My last day in Alaska this week ended with a drive to Talkeetna, the town that acts like the gateway to Denali. Small, quirky, beautiful; it is considered to be the inspiration for Northern Exposure, the ’90s TV show based in Alaska – and recently lost their long time mayor, Stubbs the Cat. The drive up to Talkeetna is gorgeous with Denali looming over every hill. The ride back … well, unless you spend all the time in the rear view mirror, you have less to look at. Unfortunately, it also means more time to spend in one’s head space. It felt like I started coming off the mountain on the drive back to Talkeetna – so strong that I almost considered changing the name of that theory to “Driving Back from Talkeetna”.
I’m home now, and after nearly 20 hours of sleep since then I still feel that afterglow of a good vacation – so arguably I am still on the mountain. Yet it’s still easier to be in that mind-space that riding back from Talkeetna does to me.
Thing is, hindsight is a wicked little beast. It picks out those things that are easy to see and dangles it in front of you like cheese (and good cheese too, like a nice smoked gouda, ya know?). I can see clearly now that the reasons I chose to pursue work outside of Alaska were pretty petty – reasons that didn’t really make me any happier. I can see now the concerns I had of staying were real, but manageable. In fact, that sort of is the Alaskan way; you see a challenge in front of you, and you make do because the outcome is worth it.

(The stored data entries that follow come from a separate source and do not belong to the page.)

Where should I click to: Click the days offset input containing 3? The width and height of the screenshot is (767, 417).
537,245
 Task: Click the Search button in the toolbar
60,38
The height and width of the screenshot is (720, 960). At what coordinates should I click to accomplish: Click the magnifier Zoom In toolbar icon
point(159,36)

Sure, I am happy these days, I like my life, I like my job, and I like my friends – but … yeah … that was true up there too. I wasn’t putting things into space up there, I wasn’t helping the world to know itself better, I wasn’t a part of something as important – but I was a part of something.

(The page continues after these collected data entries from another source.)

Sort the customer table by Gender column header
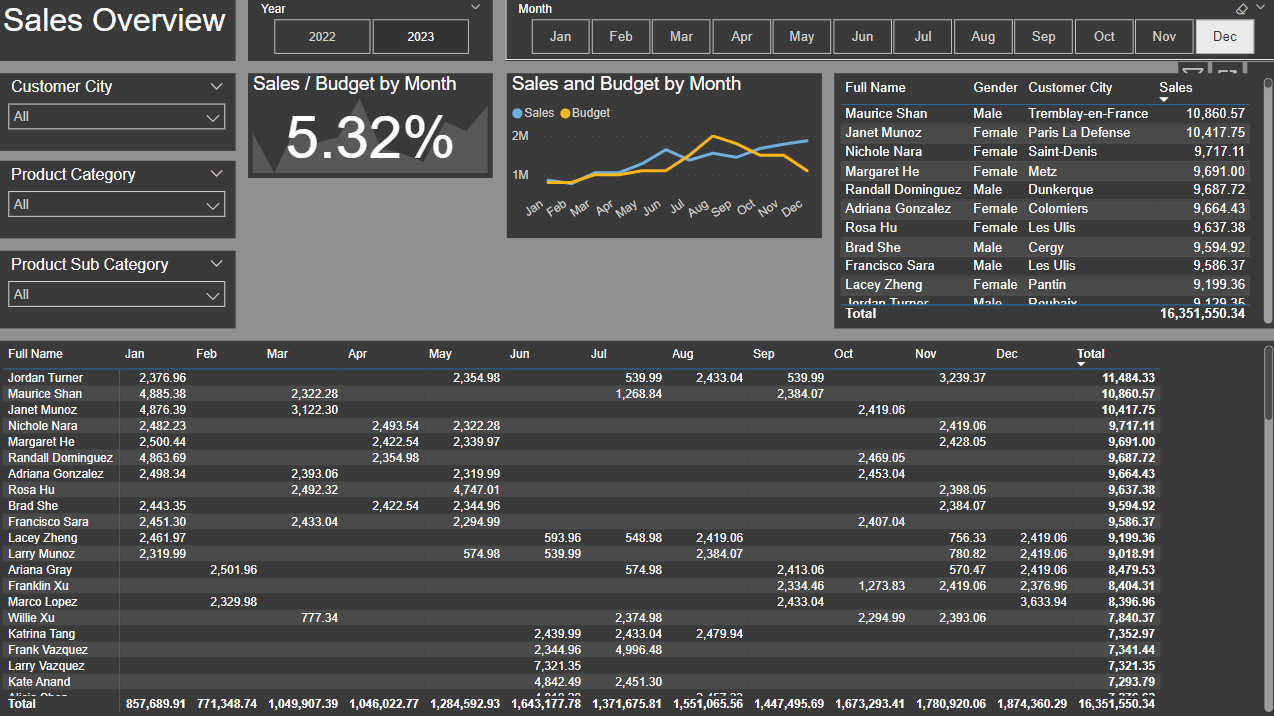Image resolution: width=1274 pixels, height=716 pixels. pos(994,88)
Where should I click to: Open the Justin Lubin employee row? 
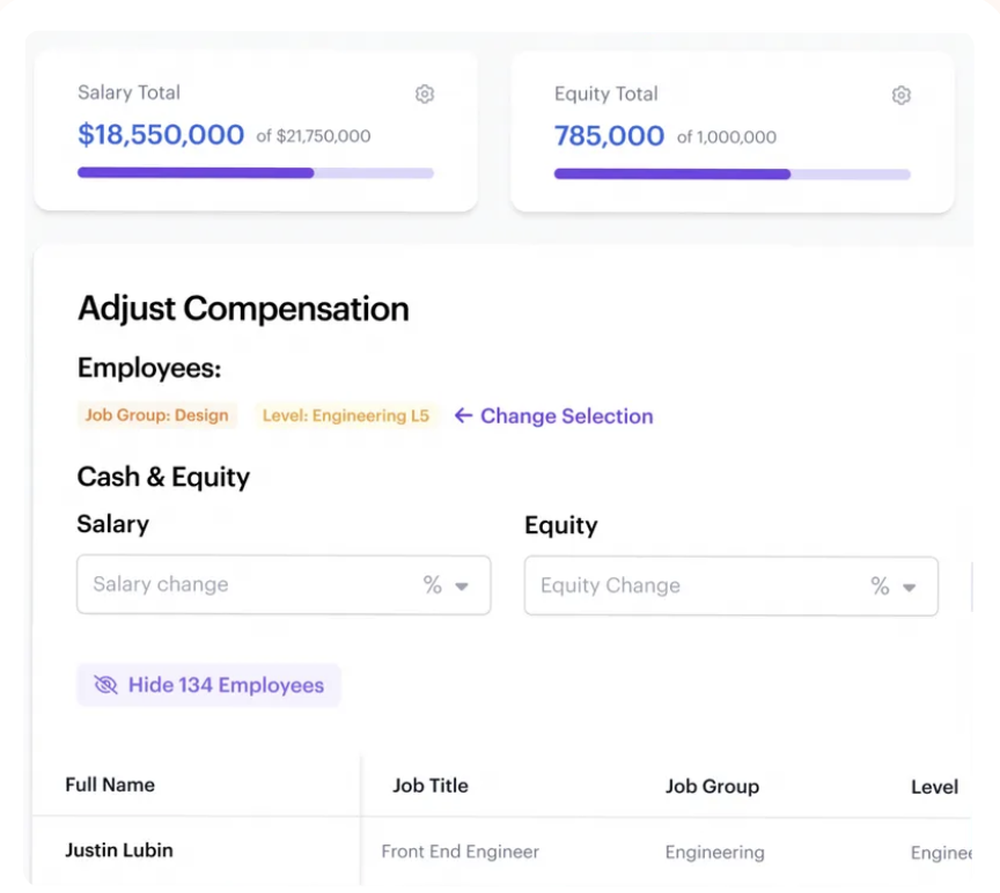(x=501, y=851)
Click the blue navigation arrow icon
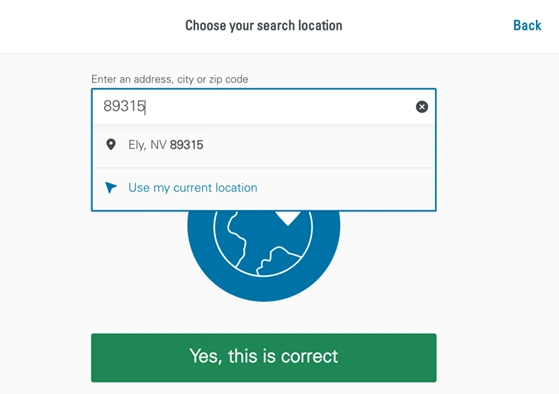 111,187

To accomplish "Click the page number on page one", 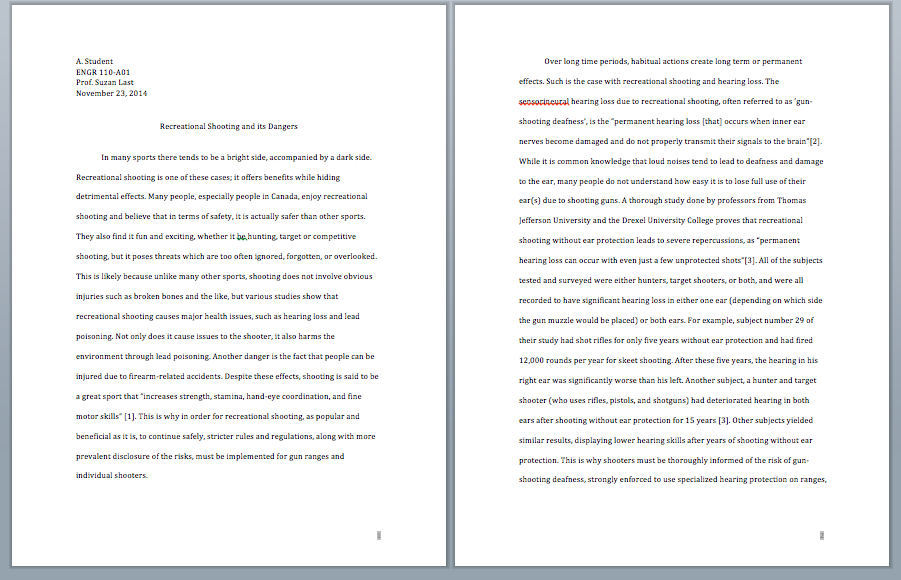I will (x=379, y=537).

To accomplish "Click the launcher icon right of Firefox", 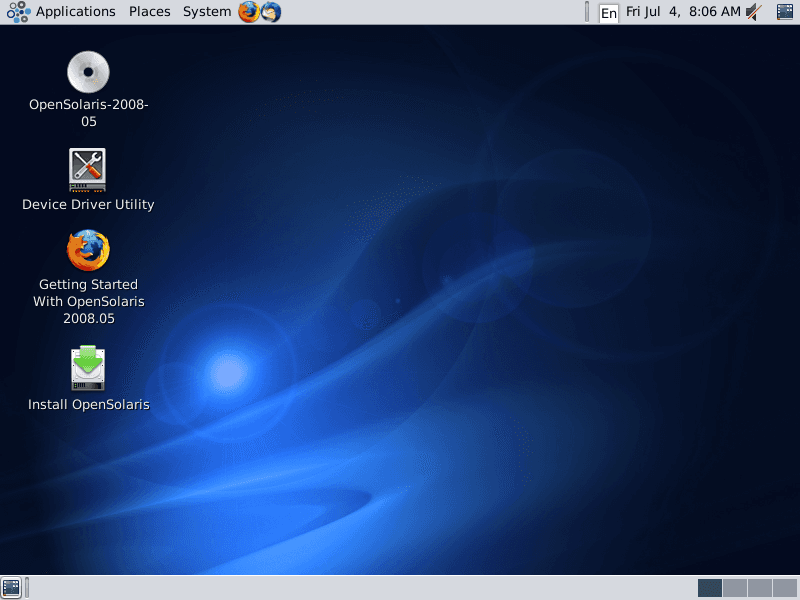I will coord(270,13).
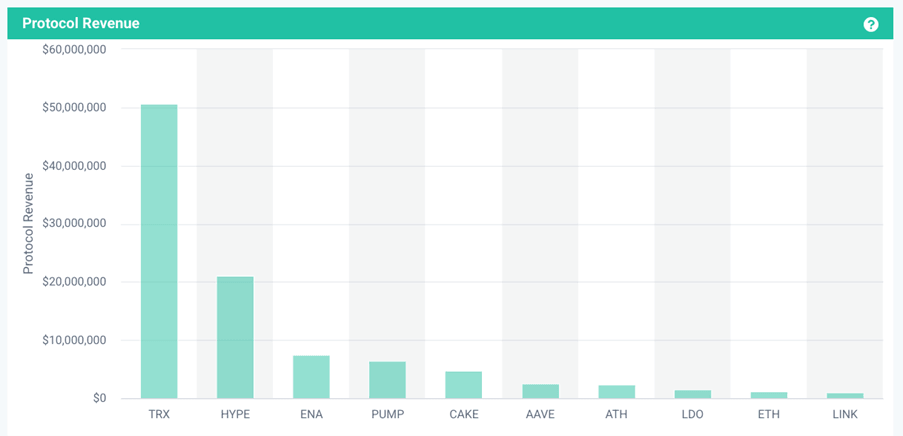Select the LINK bar
The image size is (903, 436).
(845, 395)
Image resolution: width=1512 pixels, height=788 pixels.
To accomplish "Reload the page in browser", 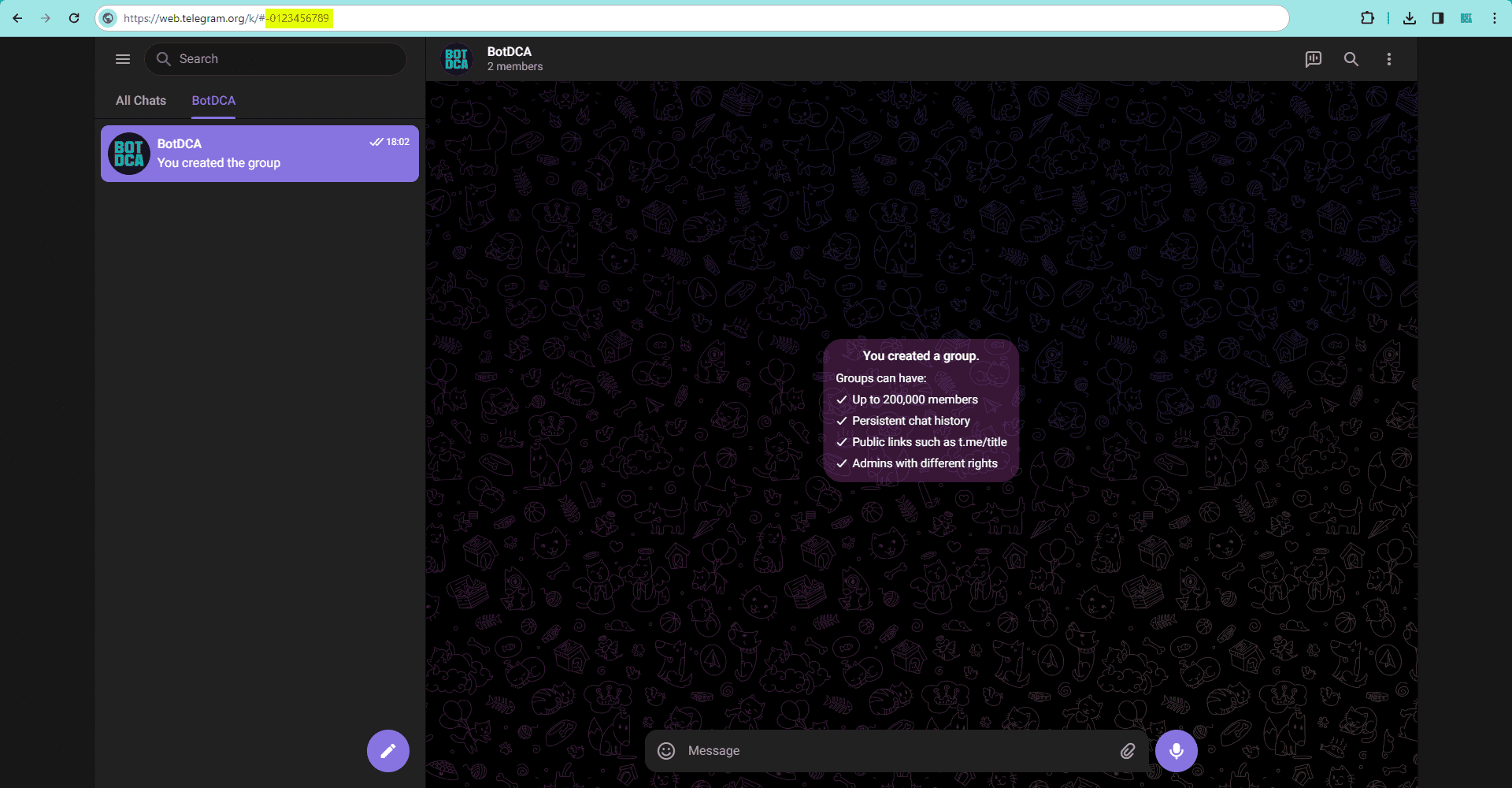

That’s part of the evil of hindsight. It’s easier to see than the here and now; and it gets you to believe you will never be as happy as you once were.

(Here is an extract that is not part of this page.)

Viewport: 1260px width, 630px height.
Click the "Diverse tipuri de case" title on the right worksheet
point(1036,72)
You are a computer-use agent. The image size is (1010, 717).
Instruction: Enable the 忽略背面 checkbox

So, part of the goal of today (besides engulfing enough coffee to return to the fully awake), was to put this past week into some sort of perspective to start to look forward. I remembered that when I left Boston I quoted the Broadway show Wicked – and another line came to mind. It states:
Who can say if I’ve been changed for the better,
But because I knew you,
I have been changed for good.
Yeah, who can say my life over the last two … four … ten years has changed for the better; but because I lived in Alaska, it had changed for good.